Indeed, it was Christian who was to make the vital contribution to our eventual winning goal and, in rare style, being that his intervention involved his head. Bear in mind that Christian is 3’ 6” in his kitten heels, and you’ll understand what a sporadic treat that is. Perry Ryan’s corner-taking had been erring on the side of caution with short jabs to nearby team-mates, generally leading to nothing. Eighty minutes in though, he decided to swing it into the near post where Christian’s little eyebrow flick looped into the six yard box where Ryan Woodford was waiting to calmly slot home [lower picture].

Ryan has had a stop/start Hawk career, suffering long-term injury, being loaned out to Gosport at one stage, and having to battle with Pedro Monteiro, Ed Harris and the like for the central defensive slots. However now that Ed has suffered an injury that threatens to keep him out for the rest of the season, Ryan has an opportunity for a run of games and to remind us why we fell in love with him after he turned up from Portsmouth’s Academy five years ago.

So needless to say, first time out he not only has a header cleared off the line [top picture], as occurred about midway through the second period, but he scores the winner. Yeah, we still like him. Indeed, we still like them all because they did exactly what they had to do. It was a bit of a grinder of a match and not the best we’ll see from them but nonetheless they kept doing what they do well, passing the ball around and being patient, ultimately getting their reward.

Dogged one-nils away from home with the fixture pile-up we’ve got? I’ll take as many of them as you can give.

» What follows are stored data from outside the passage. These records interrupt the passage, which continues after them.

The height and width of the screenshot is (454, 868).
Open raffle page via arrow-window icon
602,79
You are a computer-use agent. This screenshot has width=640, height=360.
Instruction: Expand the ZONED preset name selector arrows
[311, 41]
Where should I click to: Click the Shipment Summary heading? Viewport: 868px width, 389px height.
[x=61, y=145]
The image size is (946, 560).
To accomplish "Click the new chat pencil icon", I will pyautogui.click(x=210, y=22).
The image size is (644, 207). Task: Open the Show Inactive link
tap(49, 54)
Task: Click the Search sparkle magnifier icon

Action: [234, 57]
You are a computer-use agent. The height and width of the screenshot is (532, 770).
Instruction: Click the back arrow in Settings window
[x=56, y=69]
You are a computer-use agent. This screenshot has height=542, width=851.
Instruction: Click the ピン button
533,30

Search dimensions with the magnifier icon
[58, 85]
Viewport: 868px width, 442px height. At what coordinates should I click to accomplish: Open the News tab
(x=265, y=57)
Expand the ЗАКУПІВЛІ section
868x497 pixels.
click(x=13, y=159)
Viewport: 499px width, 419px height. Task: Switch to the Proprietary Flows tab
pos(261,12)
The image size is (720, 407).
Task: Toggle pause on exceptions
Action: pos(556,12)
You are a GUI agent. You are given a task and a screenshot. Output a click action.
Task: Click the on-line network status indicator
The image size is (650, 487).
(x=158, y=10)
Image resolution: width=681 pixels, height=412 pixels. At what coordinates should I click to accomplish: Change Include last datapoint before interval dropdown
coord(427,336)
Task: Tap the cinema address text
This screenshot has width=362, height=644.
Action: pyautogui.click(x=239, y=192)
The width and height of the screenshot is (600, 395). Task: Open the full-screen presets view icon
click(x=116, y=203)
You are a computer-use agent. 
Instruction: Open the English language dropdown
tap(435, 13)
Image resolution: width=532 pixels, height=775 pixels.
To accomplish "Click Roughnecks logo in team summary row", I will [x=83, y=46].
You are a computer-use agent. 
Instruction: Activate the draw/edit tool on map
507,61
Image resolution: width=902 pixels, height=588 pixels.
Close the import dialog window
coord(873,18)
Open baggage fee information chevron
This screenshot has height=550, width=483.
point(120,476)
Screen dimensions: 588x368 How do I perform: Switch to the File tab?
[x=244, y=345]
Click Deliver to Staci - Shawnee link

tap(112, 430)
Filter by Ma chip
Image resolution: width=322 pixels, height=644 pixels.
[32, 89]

Previously from Kingfield Stadium
01apr13: Hayes & Yeading United 1 Havant & Waterlooville 4
01jan10: Woking 2 Havant & Waterlooville 0

Sunday, 23 February 2014

Gosport Borough 2 Havant & Waterlooville 0

22feb14
FA Trophy Semi Final 2nd leg
Privett Park, Gosport
att. 2,901

A couple of years ago, one of my Hawk chums asked me if fancied going to one of the Euro Championship qualifiers at Wembley. I said no, reasoning that if I was to go to the national stadium, I wanted to save my first time for the Hawks. Of course, my chums rightly scoffed, as the chances of a club of our size getting there are remote at best. FA Trophy or bust, really, and we’re not at the top level of clubs eligible to take part.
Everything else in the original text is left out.